═════ STUDY MATERIAL

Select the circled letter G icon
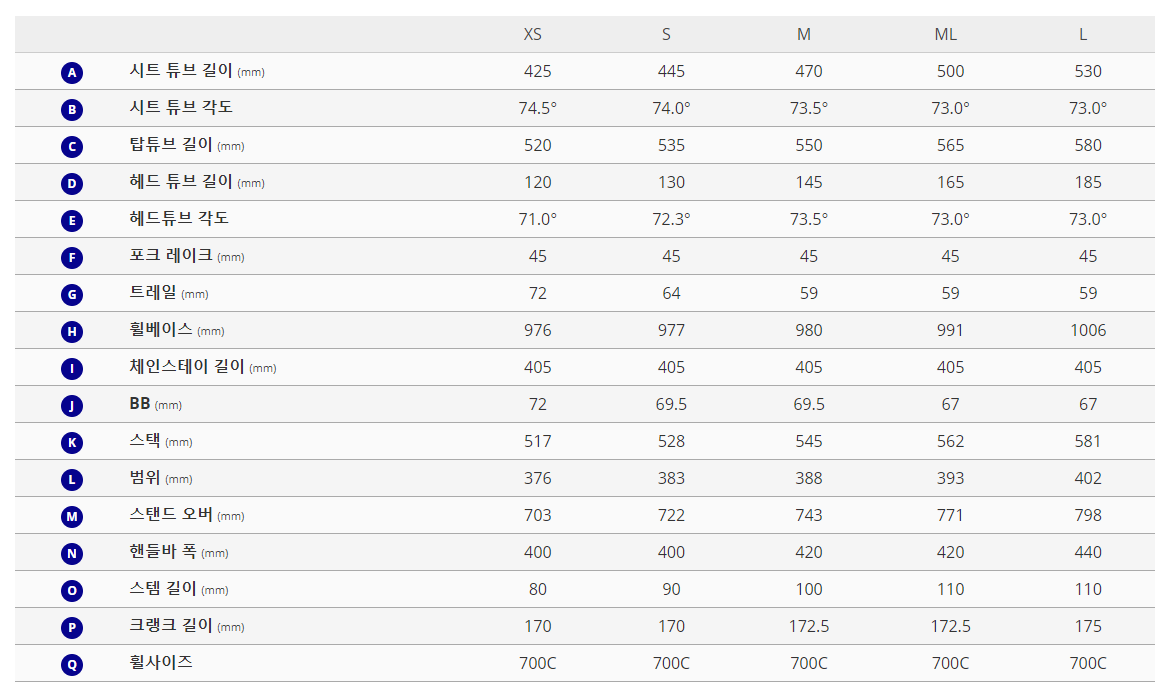This screenshot has width=1172, height=698. [x=72, y=295]
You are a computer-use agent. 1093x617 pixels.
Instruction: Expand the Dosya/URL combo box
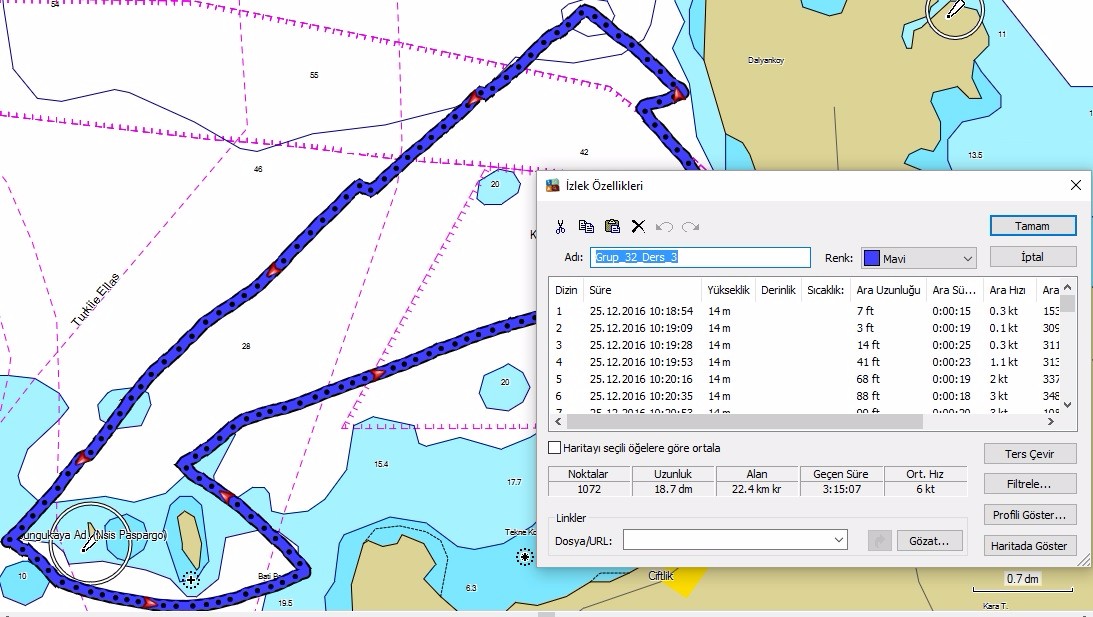[839, 540]
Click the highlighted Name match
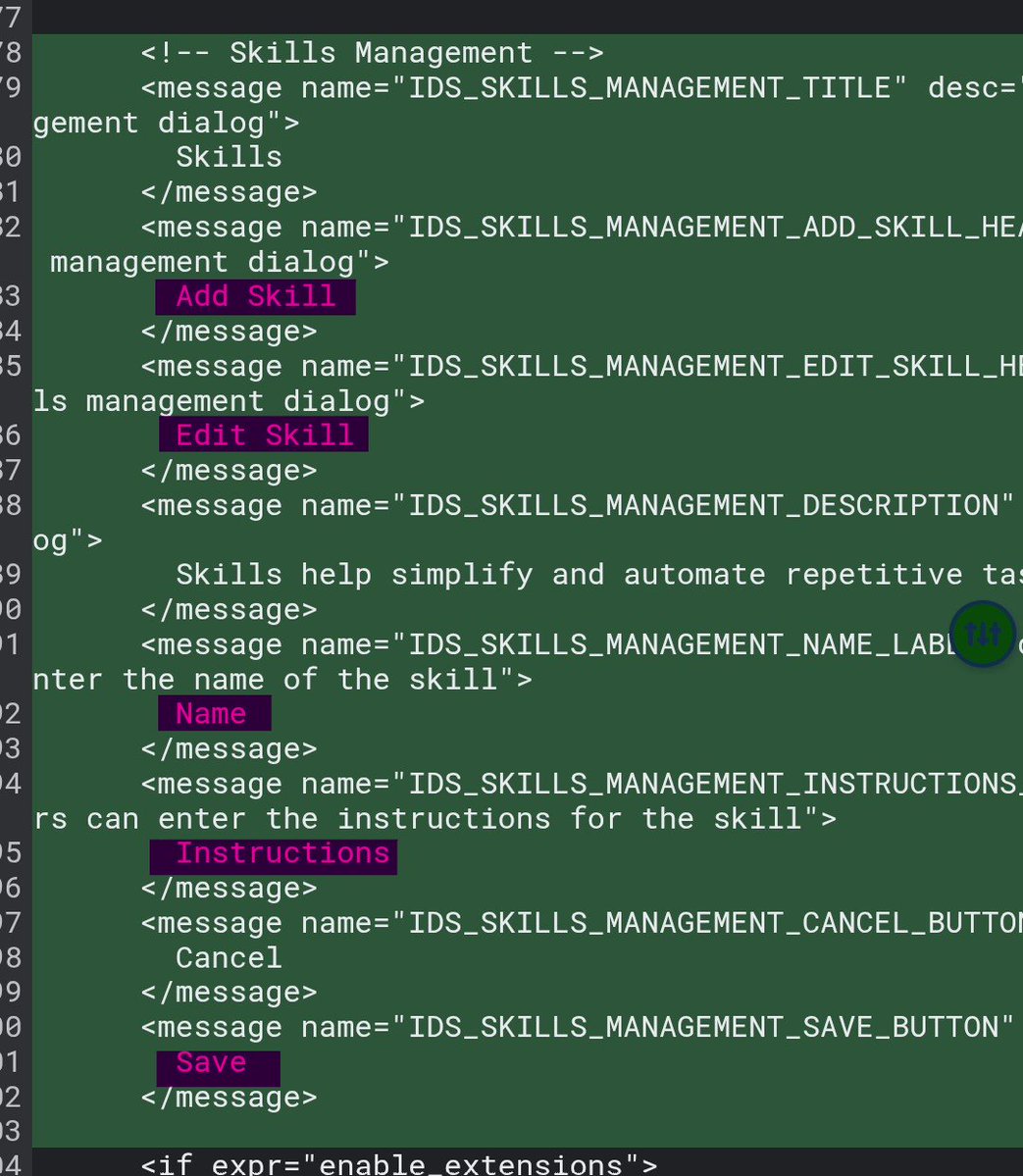This screenshot has width=1023, height=1176. pos(214,713)
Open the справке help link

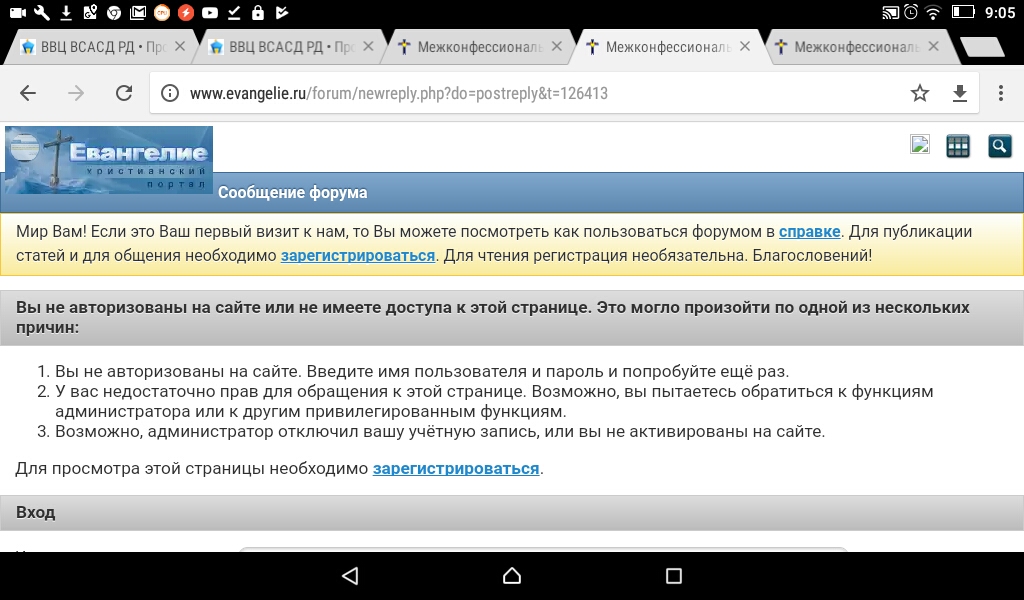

══════════

PROBLEM - Omit the pictures and copy the records above exactly.

OUTPUT FOR THIS TASK -
Select the circled letter G icon
This screenshot has width=1172, height=698. [x=72, y=295]
You are a computer-use agent. 1093x617 pixels.
Instruction: Expand the Dosya/URL combo box
[839, 540]
Click the highlighted Name match
This screenshot has width=1023, height=1176. pos(214,713)
Open the справке help link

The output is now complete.